F Gwynplaine MacIntyre3 February 2007
Warning: Spoilers
I viewed an acetate print of 'Den Hvide Slavehandels Sidste Offer' ("The White-Slave Trade's Final Victim") at the Cinema Muto festival in Sacile, Italy, in October 2006. This film is yet another early 20th-century movie exploiting a theme that was hugely popular at the time, namely 'white slavery': white slavers were organised rings of criminals who abducted young women and forced them into prostitution, sometimes in a foreign nation where they had no friends and couldn't speak the local language. Undoubtedly, this crime genuinely existed -- and still does, in the early 21st century -- but I have difficulty believing that it was ever as glamorous or exotic as it was depicted to be in novels and films of the period. In Denmark, the passion for white-slavery novels and films appears to have originated with a 1905 novel by Elisabeth Schrøyer. Judging from this film's title, it seems to want to be the last word on the subject.

At least this movie does vary the potboiler formula slightly. The heroine, Edith von Felsen (played by an actress billed here as Clara Wieth), is a motherless girl from a middle-class background. Edith has boarded a ship to a distant city where she will live as her maiden aunt's companion. A Creole woman befriends her on the journey; Edith doesn't suspect that this woman is a talent scout for a white-slavery ring. Also aboard ship, Edith befriends a handsome and brawny engineer with the unfortunate name Faith. (Are his brothers named Hope and Charity?) The Creole arranges for Edith to be abducted when she disembarks, while her aunt receives a forged letter to explain Edith's absence. But handsome Faith is determined to find her. Will the lovers be united before Edith's abductors force her to lose her Danish cherry pastry?

SPOILERS COMING. One of the interesting and amusing aspects of this movie is the fact that the police are (more than once) depicted as incompetent and useless. It's obvious that Faith will triumph, but he does so with no help from the Danish bluecoats. Amid the hugger-mugger, there are actually TWO rival gangs of white slavers operating; just as Faith is about to rescue Edith from the first lot, the second lot snatch her for themselves. Fortunately, a servant is willing to betray the criminals. (I guess criminals just can't find loyal servants.) Another impressive aspect of 'Den Hvide Slavehandels Sidste Offer' is that the heroine is a wilful and self-minded young woman who actually makes some real efforts to win her own freedom ... as opposed to the heroines of several other white-slavery sagas of this period, who tended to be fainting damsels entirely dependent on courageous boyfriends to rescue them from a fate worse than death.
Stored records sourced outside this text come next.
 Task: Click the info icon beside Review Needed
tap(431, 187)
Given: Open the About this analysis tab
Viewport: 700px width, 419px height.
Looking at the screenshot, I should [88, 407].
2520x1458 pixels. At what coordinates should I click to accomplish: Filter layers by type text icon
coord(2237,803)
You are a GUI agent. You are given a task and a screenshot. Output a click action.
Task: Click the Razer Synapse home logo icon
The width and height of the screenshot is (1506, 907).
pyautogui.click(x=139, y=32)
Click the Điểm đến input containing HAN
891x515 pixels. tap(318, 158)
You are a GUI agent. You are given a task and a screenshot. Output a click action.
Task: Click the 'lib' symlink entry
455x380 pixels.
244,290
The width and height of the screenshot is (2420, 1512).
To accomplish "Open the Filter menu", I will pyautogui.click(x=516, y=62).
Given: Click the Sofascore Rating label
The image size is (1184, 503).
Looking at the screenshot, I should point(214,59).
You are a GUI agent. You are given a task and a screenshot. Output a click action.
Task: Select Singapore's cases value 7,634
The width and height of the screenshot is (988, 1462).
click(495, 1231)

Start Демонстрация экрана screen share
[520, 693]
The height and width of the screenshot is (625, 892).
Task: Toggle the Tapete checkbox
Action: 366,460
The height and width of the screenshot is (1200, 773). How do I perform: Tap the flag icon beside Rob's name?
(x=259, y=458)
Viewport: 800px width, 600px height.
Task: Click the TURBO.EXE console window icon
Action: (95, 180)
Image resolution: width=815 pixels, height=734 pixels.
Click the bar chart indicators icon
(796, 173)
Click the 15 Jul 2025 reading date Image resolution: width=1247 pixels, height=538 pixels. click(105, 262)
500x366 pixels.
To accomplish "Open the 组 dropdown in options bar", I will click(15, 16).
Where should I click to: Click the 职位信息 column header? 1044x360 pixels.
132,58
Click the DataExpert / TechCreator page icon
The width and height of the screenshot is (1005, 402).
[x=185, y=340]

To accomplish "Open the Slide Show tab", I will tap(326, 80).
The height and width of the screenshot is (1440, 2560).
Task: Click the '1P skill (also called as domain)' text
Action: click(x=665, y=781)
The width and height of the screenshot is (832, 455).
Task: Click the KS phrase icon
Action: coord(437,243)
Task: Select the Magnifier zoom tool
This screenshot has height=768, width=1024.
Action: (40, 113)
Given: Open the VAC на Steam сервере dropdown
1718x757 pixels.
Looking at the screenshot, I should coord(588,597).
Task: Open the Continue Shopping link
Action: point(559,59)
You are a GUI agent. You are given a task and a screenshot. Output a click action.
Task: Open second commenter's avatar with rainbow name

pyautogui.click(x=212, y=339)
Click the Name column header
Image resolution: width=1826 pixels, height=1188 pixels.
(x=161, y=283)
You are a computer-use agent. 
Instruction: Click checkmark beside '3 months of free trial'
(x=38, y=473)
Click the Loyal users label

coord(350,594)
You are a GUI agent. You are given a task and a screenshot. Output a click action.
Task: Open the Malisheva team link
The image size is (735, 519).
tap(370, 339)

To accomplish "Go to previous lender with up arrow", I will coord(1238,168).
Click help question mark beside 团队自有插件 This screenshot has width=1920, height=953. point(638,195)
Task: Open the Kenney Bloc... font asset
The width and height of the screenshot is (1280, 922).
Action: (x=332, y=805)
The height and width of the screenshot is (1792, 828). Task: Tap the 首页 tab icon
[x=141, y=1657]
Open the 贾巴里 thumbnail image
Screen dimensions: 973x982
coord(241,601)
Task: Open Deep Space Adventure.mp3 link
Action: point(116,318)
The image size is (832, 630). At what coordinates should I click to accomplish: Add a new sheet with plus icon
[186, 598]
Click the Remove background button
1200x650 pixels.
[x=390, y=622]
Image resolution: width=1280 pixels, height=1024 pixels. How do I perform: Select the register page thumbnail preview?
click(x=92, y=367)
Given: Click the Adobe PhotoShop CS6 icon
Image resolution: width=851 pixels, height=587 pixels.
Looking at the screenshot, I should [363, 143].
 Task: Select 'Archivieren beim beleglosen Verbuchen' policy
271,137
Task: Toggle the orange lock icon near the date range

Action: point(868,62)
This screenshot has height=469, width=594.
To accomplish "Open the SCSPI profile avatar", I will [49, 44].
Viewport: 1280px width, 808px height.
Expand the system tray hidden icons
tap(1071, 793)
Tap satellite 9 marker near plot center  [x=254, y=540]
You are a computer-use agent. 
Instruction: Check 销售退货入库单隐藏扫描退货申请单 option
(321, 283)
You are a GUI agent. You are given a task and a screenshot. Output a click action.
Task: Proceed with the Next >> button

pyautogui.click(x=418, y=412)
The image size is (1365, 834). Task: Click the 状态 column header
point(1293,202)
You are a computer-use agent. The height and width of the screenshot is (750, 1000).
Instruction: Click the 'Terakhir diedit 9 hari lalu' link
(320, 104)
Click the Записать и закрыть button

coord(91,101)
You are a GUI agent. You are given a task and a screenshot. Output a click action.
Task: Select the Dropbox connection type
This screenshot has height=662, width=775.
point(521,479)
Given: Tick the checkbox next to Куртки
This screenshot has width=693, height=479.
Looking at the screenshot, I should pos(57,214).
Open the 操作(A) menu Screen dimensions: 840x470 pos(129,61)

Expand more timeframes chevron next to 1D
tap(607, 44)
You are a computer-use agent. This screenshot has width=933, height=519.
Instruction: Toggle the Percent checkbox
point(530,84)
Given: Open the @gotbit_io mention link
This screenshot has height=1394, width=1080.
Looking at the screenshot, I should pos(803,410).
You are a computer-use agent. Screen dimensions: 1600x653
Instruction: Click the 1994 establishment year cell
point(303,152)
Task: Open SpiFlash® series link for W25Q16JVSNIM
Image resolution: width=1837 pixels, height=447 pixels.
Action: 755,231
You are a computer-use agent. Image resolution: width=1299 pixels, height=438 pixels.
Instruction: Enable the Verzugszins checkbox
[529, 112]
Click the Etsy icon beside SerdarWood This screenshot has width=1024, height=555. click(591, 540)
Apart from some fascinating exterior sequences in this film, we also get an impressive triptych sequence: a three-way split-screen, featuring a 'phone conversation between two villains (at opposite sides of the screen) while Clara Wieth emotes in the centre of the image. This sequence is slightly less impressive when one realises that the basic set-up was copied from yet an earlier white-slaver epic: 'Den Hvide slavinde', a 1910 Fotorama production which now appears to be lost except for a few tantalising fragments.

It's a shame that most white-slavery films (including this one) are so overwrought that they make a genuinely serious issue -- sexual enslavement -- seem risible. However, this movie achieves most of what it set out to accomplish, and I'll rate 'Den Hvide Slavehandels Sidste Offer' 9 out of 10.